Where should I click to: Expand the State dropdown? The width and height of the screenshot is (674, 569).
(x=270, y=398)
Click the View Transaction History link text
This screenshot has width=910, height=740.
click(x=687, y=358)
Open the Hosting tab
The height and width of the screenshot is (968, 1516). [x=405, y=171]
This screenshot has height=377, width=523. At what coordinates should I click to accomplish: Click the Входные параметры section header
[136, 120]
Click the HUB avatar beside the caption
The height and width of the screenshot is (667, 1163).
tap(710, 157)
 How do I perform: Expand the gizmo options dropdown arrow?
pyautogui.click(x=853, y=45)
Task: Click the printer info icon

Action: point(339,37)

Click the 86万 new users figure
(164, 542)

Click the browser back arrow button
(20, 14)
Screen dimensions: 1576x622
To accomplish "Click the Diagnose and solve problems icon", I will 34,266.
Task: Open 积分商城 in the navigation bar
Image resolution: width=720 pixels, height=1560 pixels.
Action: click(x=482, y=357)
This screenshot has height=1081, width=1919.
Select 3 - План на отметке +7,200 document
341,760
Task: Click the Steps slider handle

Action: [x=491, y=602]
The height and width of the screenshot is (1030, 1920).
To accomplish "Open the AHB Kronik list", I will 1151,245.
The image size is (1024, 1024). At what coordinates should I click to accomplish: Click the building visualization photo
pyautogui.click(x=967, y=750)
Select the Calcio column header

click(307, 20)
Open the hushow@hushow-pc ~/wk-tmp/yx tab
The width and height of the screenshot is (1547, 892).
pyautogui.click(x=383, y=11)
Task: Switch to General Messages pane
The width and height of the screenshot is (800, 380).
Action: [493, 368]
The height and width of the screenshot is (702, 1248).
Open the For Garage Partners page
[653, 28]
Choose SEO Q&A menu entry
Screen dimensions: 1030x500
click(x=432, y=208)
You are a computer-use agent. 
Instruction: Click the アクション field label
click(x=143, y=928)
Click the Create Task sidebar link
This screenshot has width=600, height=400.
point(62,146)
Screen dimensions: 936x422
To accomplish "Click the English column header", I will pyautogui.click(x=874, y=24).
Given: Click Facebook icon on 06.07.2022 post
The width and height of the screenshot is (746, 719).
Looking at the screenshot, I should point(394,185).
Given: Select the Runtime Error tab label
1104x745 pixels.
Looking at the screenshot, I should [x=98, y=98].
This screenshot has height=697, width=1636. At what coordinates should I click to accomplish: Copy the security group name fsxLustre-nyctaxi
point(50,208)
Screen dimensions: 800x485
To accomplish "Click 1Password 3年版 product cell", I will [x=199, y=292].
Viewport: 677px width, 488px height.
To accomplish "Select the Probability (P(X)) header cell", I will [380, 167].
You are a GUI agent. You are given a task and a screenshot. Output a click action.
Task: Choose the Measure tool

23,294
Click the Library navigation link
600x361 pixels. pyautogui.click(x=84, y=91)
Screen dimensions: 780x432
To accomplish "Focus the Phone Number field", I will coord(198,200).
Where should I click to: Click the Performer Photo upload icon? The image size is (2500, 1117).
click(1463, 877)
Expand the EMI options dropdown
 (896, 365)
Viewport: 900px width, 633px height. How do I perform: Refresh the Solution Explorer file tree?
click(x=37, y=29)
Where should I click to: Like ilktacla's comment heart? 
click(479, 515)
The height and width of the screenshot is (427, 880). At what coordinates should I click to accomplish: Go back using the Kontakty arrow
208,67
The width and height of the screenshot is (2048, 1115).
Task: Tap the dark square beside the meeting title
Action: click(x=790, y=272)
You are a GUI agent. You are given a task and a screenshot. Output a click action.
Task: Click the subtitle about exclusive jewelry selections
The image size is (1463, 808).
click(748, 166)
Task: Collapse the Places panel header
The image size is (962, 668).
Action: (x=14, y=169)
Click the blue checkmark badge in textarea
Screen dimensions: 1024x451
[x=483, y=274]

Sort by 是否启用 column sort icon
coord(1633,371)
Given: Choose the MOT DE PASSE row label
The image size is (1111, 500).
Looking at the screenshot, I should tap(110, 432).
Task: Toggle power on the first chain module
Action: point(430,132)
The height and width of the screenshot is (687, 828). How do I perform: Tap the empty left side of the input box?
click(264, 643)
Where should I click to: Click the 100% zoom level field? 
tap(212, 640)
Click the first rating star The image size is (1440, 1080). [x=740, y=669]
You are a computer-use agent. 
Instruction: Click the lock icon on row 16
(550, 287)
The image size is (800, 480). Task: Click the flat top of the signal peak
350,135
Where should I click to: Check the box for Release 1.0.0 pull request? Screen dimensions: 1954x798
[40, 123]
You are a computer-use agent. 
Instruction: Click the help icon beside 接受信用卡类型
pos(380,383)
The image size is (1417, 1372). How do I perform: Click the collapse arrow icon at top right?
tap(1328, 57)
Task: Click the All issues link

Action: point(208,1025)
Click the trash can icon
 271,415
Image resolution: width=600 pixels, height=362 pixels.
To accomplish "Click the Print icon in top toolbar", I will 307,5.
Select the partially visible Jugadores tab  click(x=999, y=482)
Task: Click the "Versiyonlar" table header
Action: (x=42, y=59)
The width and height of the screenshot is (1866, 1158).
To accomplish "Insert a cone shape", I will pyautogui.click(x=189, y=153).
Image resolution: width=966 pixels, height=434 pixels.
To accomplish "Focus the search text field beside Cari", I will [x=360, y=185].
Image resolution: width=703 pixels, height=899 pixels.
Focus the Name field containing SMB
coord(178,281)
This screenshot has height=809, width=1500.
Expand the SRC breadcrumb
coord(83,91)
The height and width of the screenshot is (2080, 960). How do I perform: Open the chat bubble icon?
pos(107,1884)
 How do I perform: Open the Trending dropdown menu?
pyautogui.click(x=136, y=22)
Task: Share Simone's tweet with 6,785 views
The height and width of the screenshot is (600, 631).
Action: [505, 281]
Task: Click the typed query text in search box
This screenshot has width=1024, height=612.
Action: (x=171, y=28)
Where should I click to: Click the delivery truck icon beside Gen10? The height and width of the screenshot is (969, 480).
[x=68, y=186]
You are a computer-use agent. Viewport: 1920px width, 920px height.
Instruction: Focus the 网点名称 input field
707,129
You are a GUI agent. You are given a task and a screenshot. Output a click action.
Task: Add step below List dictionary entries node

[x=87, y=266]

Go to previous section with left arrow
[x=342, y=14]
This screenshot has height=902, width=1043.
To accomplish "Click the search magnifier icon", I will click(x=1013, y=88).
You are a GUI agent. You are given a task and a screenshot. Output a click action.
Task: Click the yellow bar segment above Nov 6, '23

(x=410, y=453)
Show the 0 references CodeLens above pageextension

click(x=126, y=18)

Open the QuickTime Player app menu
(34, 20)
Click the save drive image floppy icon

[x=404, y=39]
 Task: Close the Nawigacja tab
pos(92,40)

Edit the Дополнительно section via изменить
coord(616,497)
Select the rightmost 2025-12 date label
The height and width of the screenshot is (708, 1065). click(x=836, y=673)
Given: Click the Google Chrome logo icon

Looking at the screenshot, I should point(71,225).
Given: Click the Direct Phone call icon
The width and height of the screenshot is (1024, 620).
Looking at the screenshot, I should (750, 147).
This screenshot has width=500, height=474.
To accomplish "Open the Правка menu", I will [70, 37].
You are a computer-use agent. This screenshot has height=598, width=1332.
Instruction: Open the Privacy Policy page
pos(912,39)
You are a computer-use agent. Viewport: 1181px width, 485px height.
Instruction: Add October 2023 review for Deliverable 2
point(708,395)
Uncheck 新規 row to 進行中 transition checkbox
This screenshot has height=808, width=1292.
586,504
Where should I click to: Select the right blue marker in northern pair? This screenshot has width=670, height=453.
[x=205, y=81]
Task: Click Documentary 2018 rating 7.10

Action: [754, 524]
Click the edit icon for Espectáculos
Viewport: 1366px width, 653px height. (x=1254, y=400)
◇ ◇ ◇ ◇ ◇ ◇ ◇
_EXERCISE:_
Every record above is to be copied out exactly.

_ANSWER:_
Where should I click to: Expand the State dropdown? The width and height of the screenshot is (674, 569).
(x=270, y=398)
Click the View Transaction History link text
This screenshot has width=910, height=740.
click(x=687, y=358)
Open the Hosting tab
The height and width of the screenshot is (968, 1516). [x=405, y=171]
This screenshot has height=377, width=523. At what coordinates should I click to accomplish: Click the Входные параметры section header
[136, 120]
Click the HUB avatar beside the caption
The height and width of the screenshot is (667, 1163).
tap(710, 157)
 How do I perform: Expand the gizmo options dropdown arrow?
pyautogui.click(x=853, y=45)
Task: Click the printer info icon

Action: point(339,37)

Click the 86万 new users figure
(164, 542)

Click the browser back arrow button
(20, 14)
Screen dimensions: 1576x622
To accomplish "Click the Diagnose and solve problems icon", I will 34,266.
Task: Open 积分商城 in the navigation bar
Image resolution: width=720 pixels, height=1560 pixels.
Action: click(x=482, y=357)
This screenshot has height=1081, width=1919.
Select 3 - План на отметке +7,200 document
341,760
Task: Click the Steps slider handle

Action: [x=491, y=602]
The height and width of the screenshot is (1030, 1920).
To accomplish "Open the AHB Kronik list", I will 1151,245.
The image size is (1024, 1024). At what coordinates should I click to accomplish: Click the building visualization photo
pyautogui.click(x=967, y=750)
Select the Calcio column header

click(307, 20)
Open the hushow@hushow-pc ~/wk-tmp/yx tab
The width and height of the screenshot is (1547, 892).
pyautogui.click(x=383, y=11)
Task: Switch to General Messages pane
The width and height of the screenshot is (800, 380).
Action: [493, 368]
The height and width of the screenshot is (702, 1248).
Open the For Garage Partners page
[653, 28]
Choose SEO Q&A menu entry
Screen dimensions: 1030x500
click(x=432, y=208)
You are a computer-use agent. 
Instruction: Click the アクション field label
click(x=143, y=928)
Click the Create Task sidebar link
This screenshot has width=600, height=400.
point(62,146)
Screen dimensions: 936x422
To accomplish "Click the English column header", I will pyautogui.click(x=874, y=24).
Given: Click Facebook icon on 06.07.2022 post
The width and height of the screenshot is (746, 719).
Looking at the screenshot, I should point(394,185).
Given: Select the Runtime Error tab label
1104x745 pixels.
Looking at the screenshot, I should [x=98, y=98].
This screenshot has height=697, width=1636. At what coordinates should I click to accomplish: Copy the security group name fsxLustre-nyctaxi
point(50,208)
Screen dimensions: 800x485
To accomplish "Click 1Password 3年版 product cell", I will [x=199, y=292].
Viewport: 677px width, 488px height.
To accomplish "Select the Probability (P(X)) header cell", I will [380, 167].
You are a GUI agent. You are given a task and a screenshot. Output a click action.
Task: Choose the Measure tool

23,294
Click the Library navigation link
600x361 pixels. pyautogui.click(x=84, y=91)
Screen dimensions: 780x432
To accomplish "Focus the Phone Number field", I will coord(198,200).
Where should I click to: Click the Performer Photo upload icon? The image size is (2500, 1117).
click(1463, 877)
Expand the EMI options dropdown
 (896, 365)
Viewport: 900px width, 633px height. How do I perform: Refresh the Solution Explorer file tree?
click(x=37, y=29)
Where should I click to: Like ilktacla's comment heart? 
click(479, 515)
The height and width of the screenshot is (427, 880). At what coordinates should I click to accomplish: Go back using the Kontakty arrow
208,67
The width and height of the screenshot is (2048, 1115).
Task: Tap the dark square beside the meeting title
Action: click(x=790, y=272)
You are a GUI agent. You are given a task and a screenshot. Output a click action.
Task: Click the subtitle about exclusive jewelry selections
The image size is (1463, 808).
click(748, 166)
Task: Collapse the Places panel header
The image size is (962, 668).
Action: (x=14, y=169)
Click the blue checkmark badge in textarea
Screen dimensions: 1024x451
[x=483, y=274]

Sort by 是否启用 column sort icon
coord(1633,371)
Given: Choose the MOT DE PASSE row label
The image size is (1111, 500).
Looking at the screenshot, I should tap(110, 432).
Task: Toggle power on the first chain module
Action: point(430,132)
The height and width of the screenshot is (687, 828). How do I perform: Tap the empty left side of the input box?
click(264, 643)
Where should I click to: Click the 100% zoom level field? 
tap(212, 640)
Click the first rating star The image size is (1440, 1080). [x=740, y=669]
You are a computer-use agent. 
Instruction: Click the lock icon on row 16
(550, 287)
The image size is (800, 480). Task: Click the flat top of the signal peak
350,135
Where should I click to: Check the box for Release 1.0.0 pull request? Screen dimensions: 1954x798
[40, 123]
You are a computer-use agent. 
Instruction: Click the help icon beside 接受信用卡类型
pos(380,383)
The image size is (1417, 1372). How do I perform: Click the collapse arrow icon at top right?
tap(1328, 57)
Task: Click the All issues link

Action: point(208,1025)
Click the trash can icon
 271,415
Image resolution: width=600 pixels, height=362 pixels.
To accomplish "Click the Print icon in top toolbar", I will 307,5.
Select the partially visible Jugadores tab  click(x=999, y=482)
Task: Click the "Versiyonlar" table header
Action: (x=42, y=59)
The width and height of the screenshot is (1866, 1158).
To accomplish "Insert a cone shape", I will pyautogui.click(x=189, y=153).
Image resolution: width=966 pixels, height=434 pixels.
To accomplish "Focus the search text field beside Cari", I will [x=360, y=185].
Image resolution: width=703 pixels, height=899 pixels.
Focus the Name field containing SMB
coord(178,281)
This screenshot has height=809, width=1500.
Expand the SRC breadcrumb
coord(83,91)
The height and width of the screenshot is (2080, 960). How do I perform: Open the chat bubble icon?
pos(107,1884)
 How do I perform: Open the Trending dropdown menu?
pyautogui.click(x=136, y=22)
Task: Share Simone's tweet with 6,785 views
The height and width of the screenshot is (600, 631).
Action: [505, 281]
Task: Click the typed query text in search box
This screenshot has width=1024, height=612.
Action: (x=171, y=28)
Where should I click to: Click the delivery truck icon beside Gen10? The height and width of the screenshot is (969, 480).
[x=68, y=186]
You are a computer-use agent. Viewport: 1920px width, 920px height.
Instruction: Focus the 网点名称 input field
707,129
You are a GUI agent. You are given a task and a screenshot. Output a click action.
Task: Add step below List dictionary entries node

[x=87, y=266]

Go to previous section with left arrow
[x=342, y=14]
This screenshot has height=902, width=1043.
To accomplish "Click the search magnifier icon", I will click(x=1013, y=88).
You are a GUI agent. You are given a task and a screenshot. Output a click action.
Task: Click the yellow bar segment above Nov 6, '23

(x=410, y=453)
Show the 0 references CodeLens above pageextension

click(x=126, y=18)

Open the QuickTime Player app menu
(34, 20)
Click the save drive image floppy icon

[x=404, y=39]
 Task: Close the Nawigacja tab
pos(92,40)

Edit the Дополнительно section via изменить
coord(616,497)
Select the rightmost 2025-12 date label
The height and width of the screenshot is (708, 1065). click(x=836, y=673)
Given: Click the Google Chrome logo icon

Looking at the screenshot, I should point(71,225).
Given: Click the Direct Phone call icon
The width and height of the screenshot is (1024, 620).
Looking at the screenshot, I should (750, 147).
This screenshot has width=500, height=474.
To accomplish "Open the Правка menu", I will [70, 37].
You are a computer-use agent. This screenshot has height=598, width=1332.
Instruction: Open the Privacy Policy page
pos(912,39)
You are a computer-use agent. Viewport: 1181px width, 485px height.
Instruction: Add October 2023 review for Deliverable 2
point(708,395)
Uncheck 新規 row to 進行中 transition checkbox
This screenshot has height=808, width=1292.
586,504
Where should I click to: Select the right blue marker in northern pair? This screenshot has width=670, height=453.
[x=205, y=81]
Task: Click Documentary 2018 rating 7.10

Action: [754, 524]
Click the edit icon for Espectáculos
Viewport: 1366px width, 653px height. (x=1254, y=400)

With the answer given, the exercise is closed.